» SUPPLIED PASSAGE:

More than any other barrio in Buenos Aires, Boca (or “La Boca”) and its inhabitants seem to flaunt their idiosyncrasies. Located in the capital’s southeastern corner, this working-class riverside neighbourhood has been nicknamed the “República de la Boca” since 1882, when a group of local youths declared the barrio’s secession from the country. Even today, its residents – many new immigrants from other South American countries – have a reputation for playing by their own rules and are most famous for their brightly coloured wooden and corrugated-iron houses. The district was originally the favoured destination for Italian immigrants, and the colours of the houses derive from the Genoese custom of painting homes with the paint left over from boats. Boca’s other most characteristic emblem is its football team, Boca Juniors, the country’s most popular club and probably the most famous one abroad.

Named after the boca, or mouth, of the Río Riachuelo, which snakes along its southern border, Boca is an irregularly shaped barrio, longer than it is wide. Its main thoroughfare is Avenida Almirante Brown, which cuts through the neighbourhood from Parque Lezama to the towering iron Puente Transbordador that straddles the Riachuelo. Apart from some excellent pizzerias, there’s little to detain you along the avenue: the majority of Boca’s attractions are packed into the grids of streets on either side. Even then, there’s not a great deal to see as such, and unless you plan to visit all the museums an hour or two will suffice; morning is the ideal time to go, when the light best captures the district’s bright hues and before the tour buses arrive.

» INPUT:
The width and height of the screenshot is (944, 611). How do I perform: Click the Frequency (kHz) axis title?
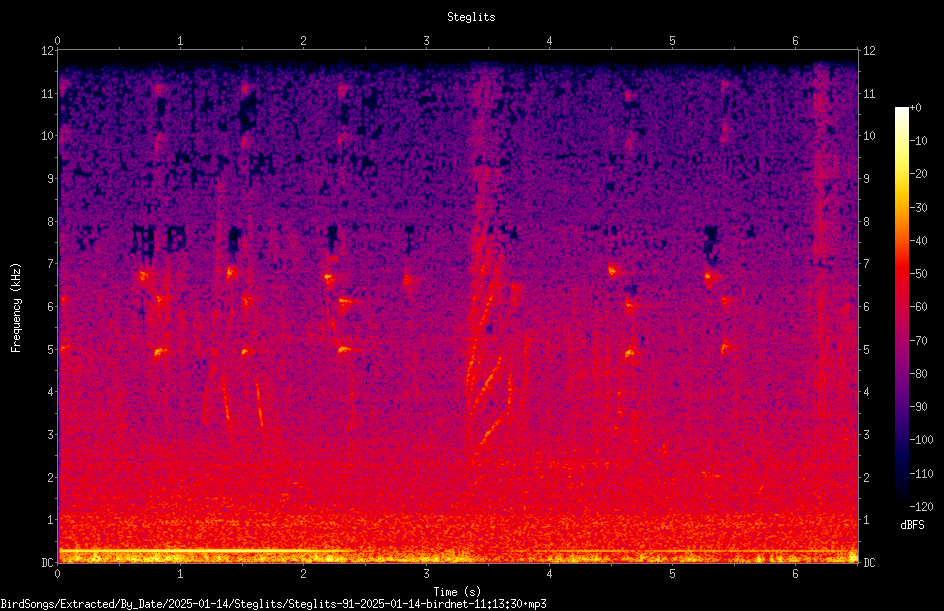point(16,308)
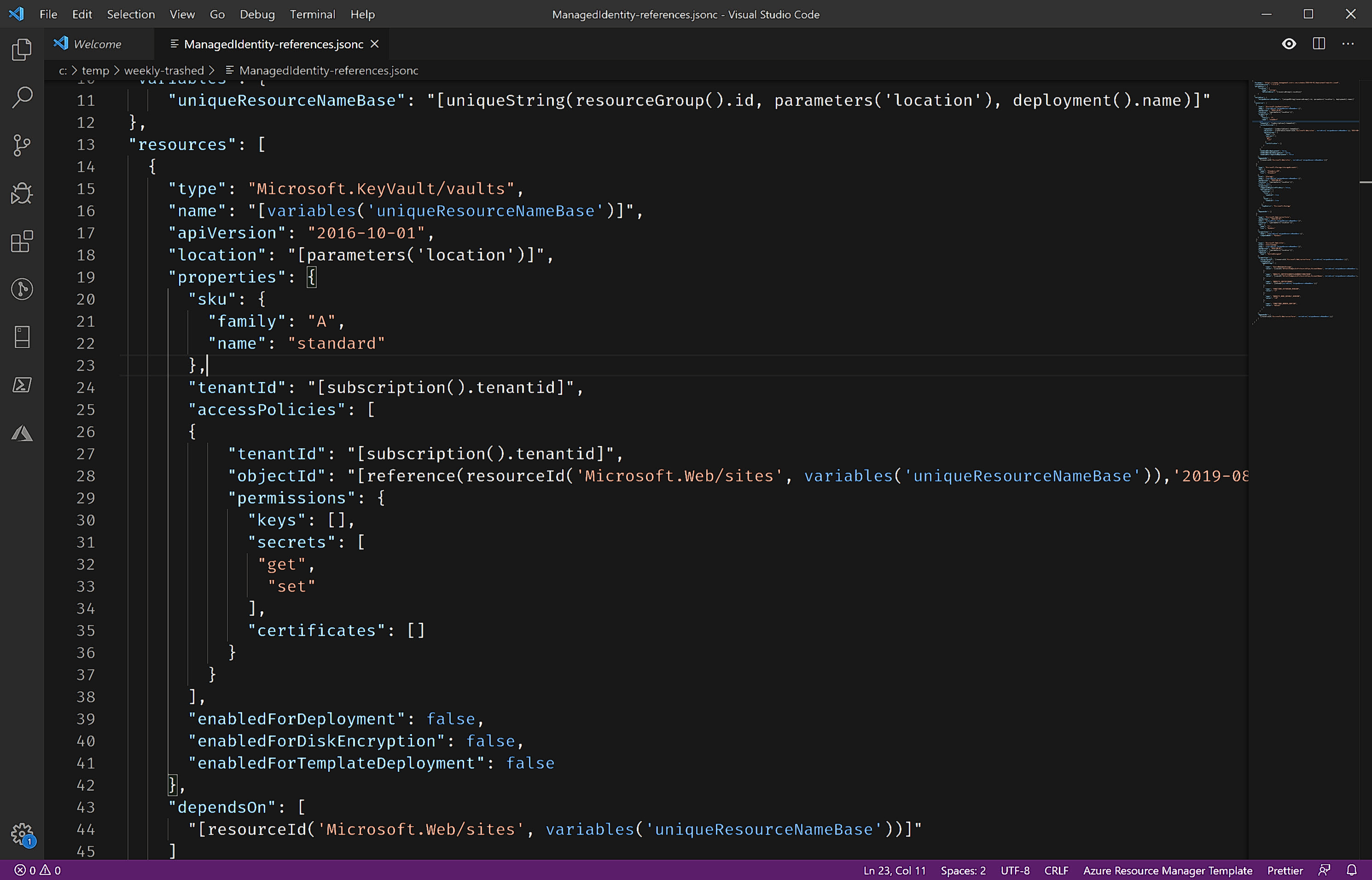This screenshot has width=1372, height=880.
Task: Change end of line sequence CRLF
Action: tap(1056, 870)
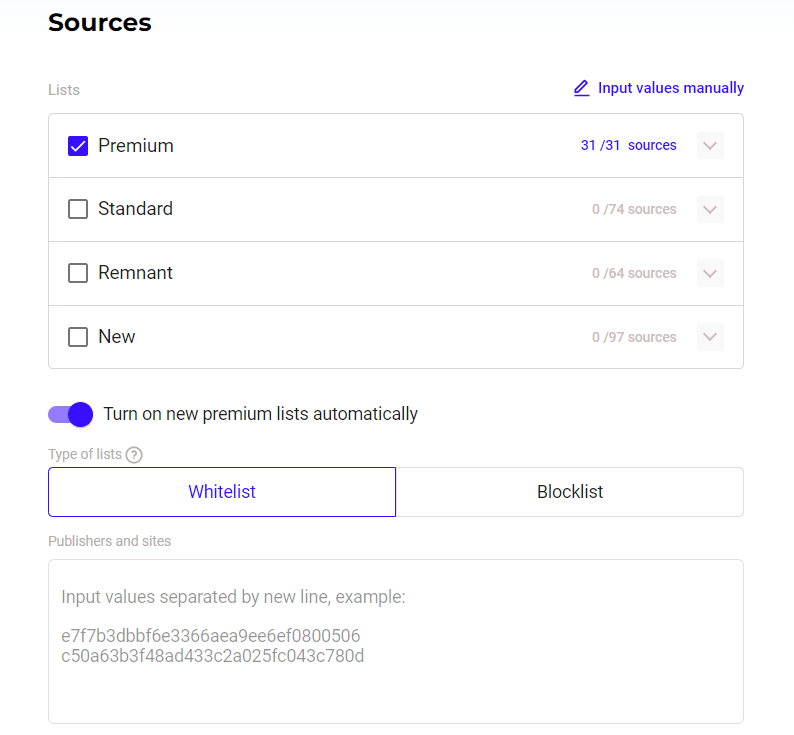
Task: Click into Publishers and sites text area
Action: pyautogui.click(x=396, y=641)
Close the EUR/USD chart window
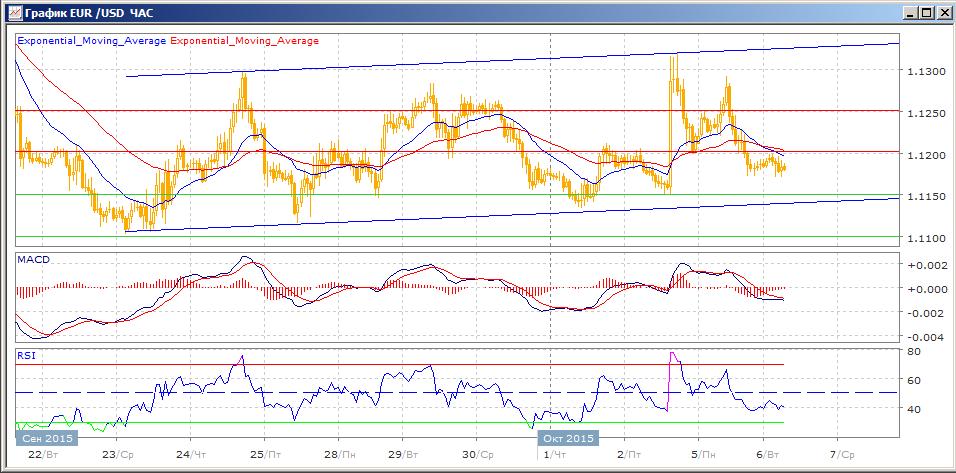 tap(942, 12)
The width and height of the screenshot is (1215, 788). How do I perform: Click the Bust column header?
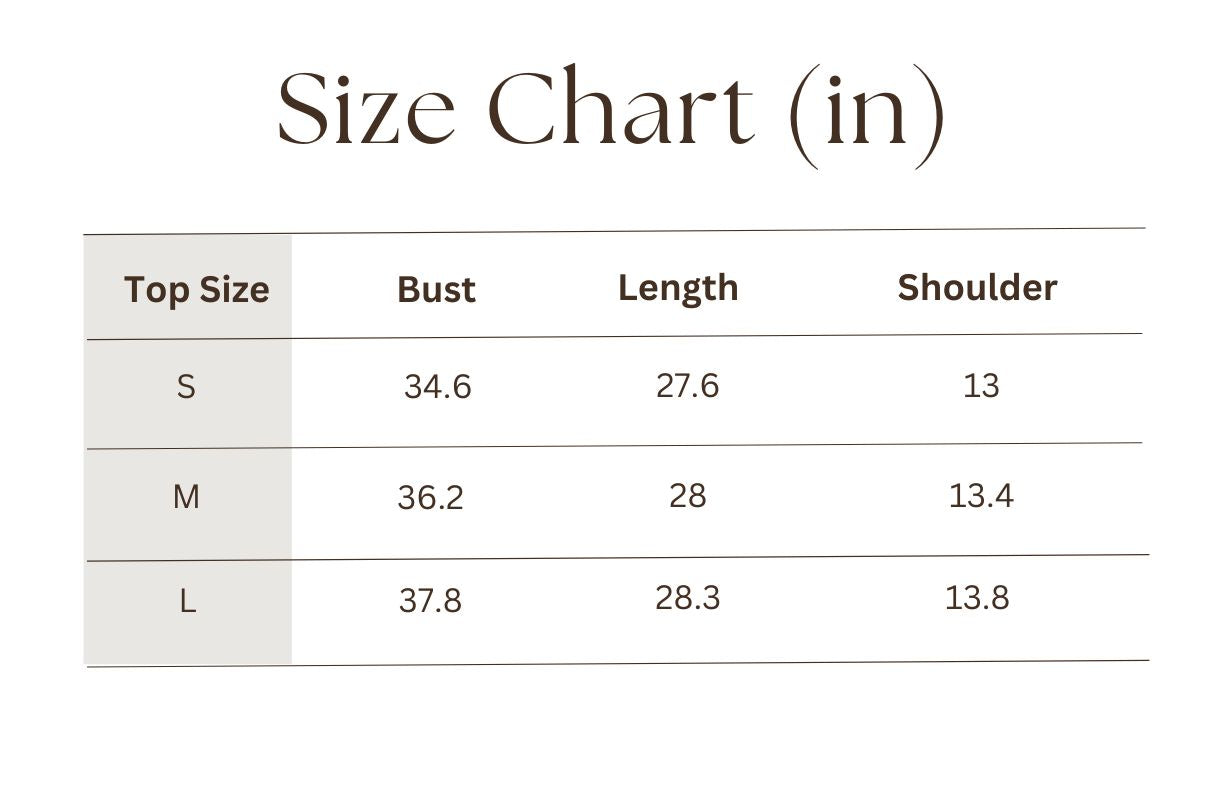pyautogui.click(x=436, y=290)
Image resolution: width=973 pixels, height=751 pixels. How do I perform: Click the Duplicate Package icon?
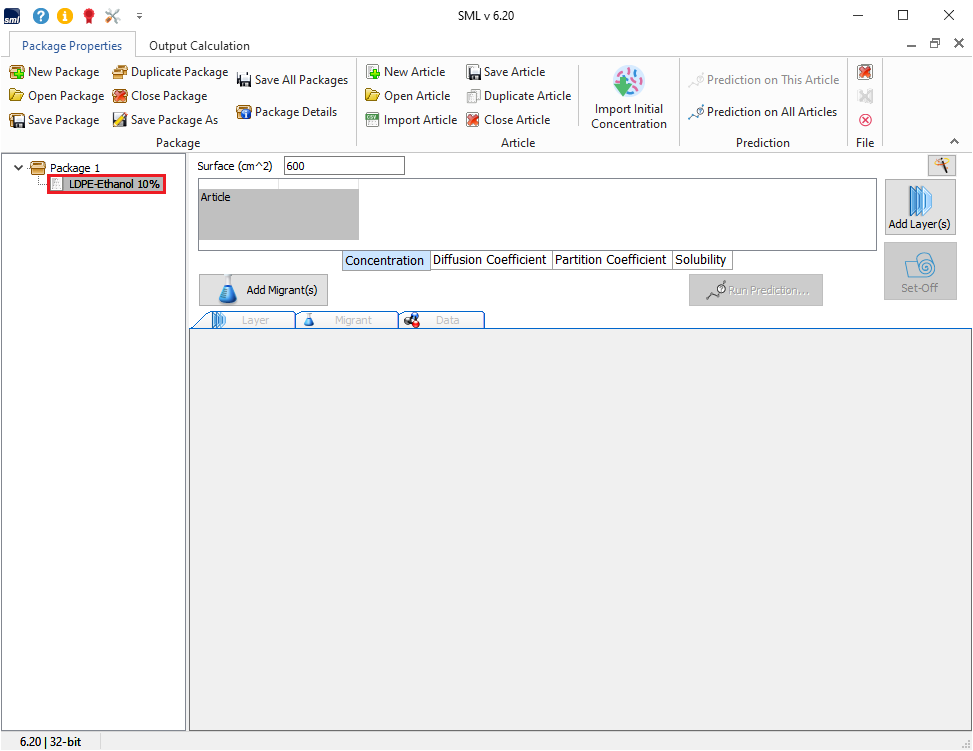(x=120, y=72)
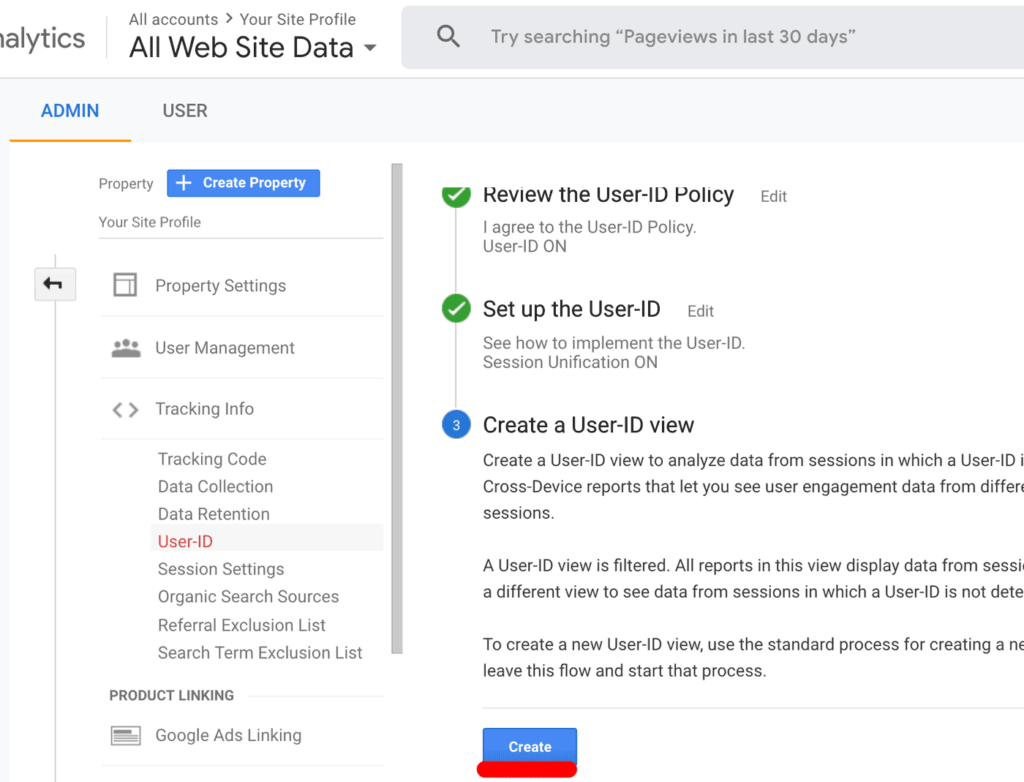Click the Create button for the User-ID view

coord(529,746)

» WORK INSTRUCTIONS:
1) Reproduce the records starting at the line that contains "Image resolution: width=973" and ending at the end of the records, leaving out the pictures.
2) Carry on the passage about La Boca from its last sentence.
The passage about La Boca and the records were drawn from separate sources.

» REPLIES:
1)
Image resolution: width=973 pixels, height=751 pixels. How do I perform: Click the Duplicate Package icon?
(x=120, y=72)
Click the Create button for the User-ID view

coord(529,746)

2)
Be warned that Boca remains a poor neighbourhood and has an unfortunate reputation for crime, with muggings a fairly common occurrence. There’s no need to be paranoid, but it is advisable to stick strictly to the main tourist district and follow the advice of the police who patrol the area; keep expensive watches and cameras out of sight.

La Bombonera

The true heart of Boca is Boca Juniors’ stadium, La Bombonera. Built in 1940, it was remodelled in the 1990s and the name – literally “the chocolate box” – refers to its compact structure; although Boca has more fans than any other Argentine team, the stadium’s capacity is smaller than that of most of its rivals. This is the place where many of the country’s best young players cut their teeth before heading to Europe on lucrative deals – the Bombonera’s most famous veteran is Diego Maradona, who retains a VIP seat at the stadium. Seeing a game here is an incredible experience, even for non-soccer fans.

Just inside the stadium entrance, there’s a large painting by famous local artist Benito Quinquela Martín entitled Orígen de la bandera de Boca (“the origin of Boca’s flag”), which illustrates one of the club’s most famous anecdotes. Though the exact date and circumstances of the event are disputed, all agree that Boca Juniors chose the colours of its strip from the flag of the next ship to pass through its then busy port. As the boat was Swedish, the distinctive blue and yellow strip was selected.

Around the stadium, a huddle of stalls and shops sell Boca souvenirs while, on the pavement outside the stadium, stars with the names of Boca players past and present, some featuring their footprints, were laid as part of the club’s centenary celebrations in 2005. Some of the neighbouring houses have taken up the blue and yellow theme, too, with facades painted like giant football shirts.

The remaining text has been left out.